Data from 4,574 people with type 1 diabetes and from 1,207 non-related control persons from the T1DGC dataset were used for analysis [11]. Results were validated in a second set from Germany [1214].

T1DGC set

The T1DGC study protocol has been described in detail previously [11]. For the present analysis, we used data from the T1DGC.2011.03 Taqman dataset consisting of individuals from multiple populations. Only people with European ancestry were included in the analyses. The mean age of diabetes onset was 7.9 years (SD 3.9, Table 1). Control persons had no family history of type 1 diabetes [11].

Table 1 Characteristics of the study sets

German validation set

The German validation set consisted of parents from the BABYDIAB study, including 437 individuals with type 1 diabetes and 423 non-related spouses as controls, and 328 children and adolescents with newly diagnosed type 1 diabetes from the DiMelli Bavarian diabetes register [1214]. The mean age at diabetes onset was 14.2 years (SD 7.6, Table 1).

BABYDIAB/BABYDIET cohort

The BABYDIAB and BABYDIET studies prospectively follow infants for islet autoimmunity and type 1 diabetes [14, 15]. Between 1989 and 2000, BABYDIAB recruited 1,650 offspring of patients from Germany who had type 1 diabetes [14]. Between 2000 and 2006, 792 offspring or siblings of patients from Germany who had type 1 diabetes were enrolled in the BABYDIET study. Islet autoantibodies were measured in samples taken at visits at age 9 months and 2 years and every 3 years thereafter, and every 6 months in children who were once tested positive for any of the islet autoantibodies. A subgroup of 150 children participated in the BABYDIET gluten intervention study and had 3-monthly follow-up visits from age 3 months to 3 years, and yearly thereafter [15]. The studies were approved by the ethical committees of Bavaria, Germany (Bayerische Landesärztekammer No. 95357) and the Ludwig Maximilian University (No. 329/00). Informed, written consent was obtained from all parents. The studies were carried out in accordance with the Declaration of Helsinki, as revised in 2000.

Genotyping

Typing for HLA class II alleles at HLA-DRB1, HLA-DQA1 and HLA-DQB1, performed according to the T1DGC protocol with a sequence-specific olignonucleotide-based linear assay [16], was available for 1,814 individuals from the T1DGC set. For the remainder, the SNPs rs2187668 and rs7454108 were used within the T1DGC set to tag the DR3-DQA1*05:01-DQB1*02:01 (DR3-DQ2) and DR4-DQA1*03:01-DQB1*03:02 (DR4-DQ8). HLA class II alleles HLA-DRB1, HLA-DQA1 and HLA-DQB1 within the validation set were determined using PCR-amplified DNA and non-radioactive sequence-specific oligonucleotide probes [11]. Genotyping of 40 non-HLA SNPs (electronic supplementary material [ESM] Table 1) within the T1DGC set was performed in the Taqman Laboratory, Cambridge, UK using TaqMan 5' nuclease assay (Applied Biosystems, Warrington, UK). Genotyping of 40 non-HLA SNPs within the validation set was performed using TaqMan Open Array SNP Genotyping (Applied Biosystems).

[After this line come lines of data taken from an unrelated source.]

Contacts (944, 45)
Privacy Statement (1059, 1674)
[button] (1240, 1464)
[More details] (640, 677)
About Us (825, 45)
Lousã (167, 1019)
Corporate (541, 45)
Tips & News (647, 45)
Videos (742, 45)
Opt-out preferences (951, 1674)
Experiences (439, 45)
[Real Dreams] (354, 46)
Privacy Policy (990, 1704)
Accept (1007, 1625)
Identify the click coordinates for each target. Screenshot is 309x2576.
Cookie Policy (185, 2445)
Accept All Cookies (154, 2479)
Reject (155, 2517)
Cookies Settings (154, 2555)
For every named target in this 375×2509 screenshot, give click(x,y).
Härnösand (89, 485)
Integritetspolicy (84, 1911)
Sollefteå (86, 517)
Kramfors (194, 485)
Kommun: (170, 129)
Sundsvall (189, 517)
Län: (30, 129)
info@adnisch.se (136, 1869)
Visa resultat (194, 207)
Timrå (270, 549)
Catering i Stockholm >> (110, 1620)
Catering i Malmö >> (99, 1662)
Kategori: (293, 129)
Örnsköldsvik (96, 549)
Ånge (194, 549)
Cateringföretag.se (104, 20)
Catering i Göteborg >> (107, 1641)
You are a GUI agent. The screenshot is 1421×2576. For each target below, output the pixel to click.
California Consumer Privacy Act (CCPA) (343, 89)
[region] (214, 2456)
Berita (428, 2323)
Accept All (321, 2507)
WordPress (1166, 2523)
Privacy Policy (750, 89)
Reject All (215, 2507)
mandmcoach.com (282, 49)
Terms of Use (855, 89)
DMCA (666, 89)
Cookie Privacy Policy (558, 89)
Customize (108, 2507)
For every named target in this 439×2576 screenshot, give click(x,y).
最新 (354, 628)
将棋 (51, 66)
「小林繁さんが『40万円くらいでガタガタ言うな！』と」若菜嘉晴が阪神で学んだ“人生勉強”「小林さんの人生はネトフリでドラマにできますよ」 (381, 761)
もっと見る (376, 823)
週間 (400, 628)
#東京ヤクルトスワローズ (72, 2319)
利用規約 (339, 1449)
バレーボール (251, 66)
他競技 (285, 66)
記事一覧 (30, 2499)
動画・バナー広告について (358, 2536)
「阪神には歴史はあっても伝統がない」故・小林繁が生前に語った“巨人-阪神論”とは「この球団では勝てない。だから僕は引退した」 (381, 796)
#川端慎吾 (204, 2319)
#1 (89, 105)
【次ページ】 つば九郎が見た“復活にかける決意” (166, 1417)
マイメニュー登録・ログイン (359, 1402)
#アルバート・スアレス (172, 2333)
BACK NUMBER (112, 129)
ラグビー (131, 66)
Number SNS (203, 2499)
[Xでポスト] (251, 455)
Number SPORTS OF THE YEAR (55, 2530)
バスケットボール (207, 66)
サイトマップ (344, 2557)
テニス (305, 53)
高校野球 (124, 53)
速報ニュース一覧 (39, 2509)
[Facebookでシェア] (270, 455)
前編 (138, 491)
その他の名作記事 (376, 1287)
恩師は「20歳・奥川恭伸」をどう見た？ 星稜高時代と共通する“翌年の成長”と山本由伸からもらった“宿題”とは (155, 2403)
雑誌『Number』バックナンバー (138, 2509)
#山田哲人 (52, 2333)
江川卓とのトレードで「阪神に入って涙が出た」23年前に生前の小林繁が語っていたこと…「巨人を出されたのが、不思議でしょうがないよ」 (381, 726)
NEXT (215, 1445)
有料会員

HLA risk genotypes were categorised as 6 = DR3/DR4-DQ8; 5 = DR4-DQ8/DR4-DQ8; 4 = DR3/DR3; 3 = DR4-DQ8/x; 2 = DR3/DRx; 1 = DRx/DRx (where x represents the non-DR3 and non-DR4-DQ8 alleles). For other SNPs, a score of 2 was given to persons homozygous for the susceptibility allele, 1 when heterozygous and 0 when homozygous for the non-susceptibility allele.

Statistical analyses

A multivariable logistic regression with SNPs as independent variables and type 1 diabetes as the dependent variable was performed. Log odds ratios βi were derived from the regression model

$$ \mathrm{logit}(p)={ \log}_{\mathrm{e}}\left(\frac{p}{1-p}\right)={\beta}_o+{\beta}_1{s}_1+{\beta}_2{s}_2+\dots +{\beta}_n{s}_n $$

with \( p=P\left(D=1\Big|{s}_1,\dots, {s}_n\right) \) the probability of developing diabetes, \( {\beta}_{\mathrm{o}} \) the intercept (baseline diabetes risk), \( {s}_{\mathrm{i}} \) state of SNP \( i \) (0, 1 or 2), \( {\beta}_i \) the log odds ratio of SNP and \( n \) the number of SNPs. The risk score \( p \) corresponds to the risk of each individual for developing diabetes according to the model. The log odds ratios can be regarded as weights (i.e. the higher the log odds, the more the SNP contributes to the risk score used for diabetes prediction). HLA was categorised into five variables (DR3/DR4-DQ8, DR4-DQ8/DR4-DQ8, DR3/DR3, DR4-DQ8/x, DR3/DRx), according to the above-mentioned six categories, where each variable contains a 1/0 indicator as to whether an individual belongs to that class. The sixth class is implicitly accounted for when all other five HLA indicators are zero. The multivariable logistic regression provides the contribution of the single SNPs to the total model and in this way differs from analyses of individual SNPs. Regression analysis was performed using the ‘glm’ function implemented in the R computing environment 3.0.2 (http://r-project.org).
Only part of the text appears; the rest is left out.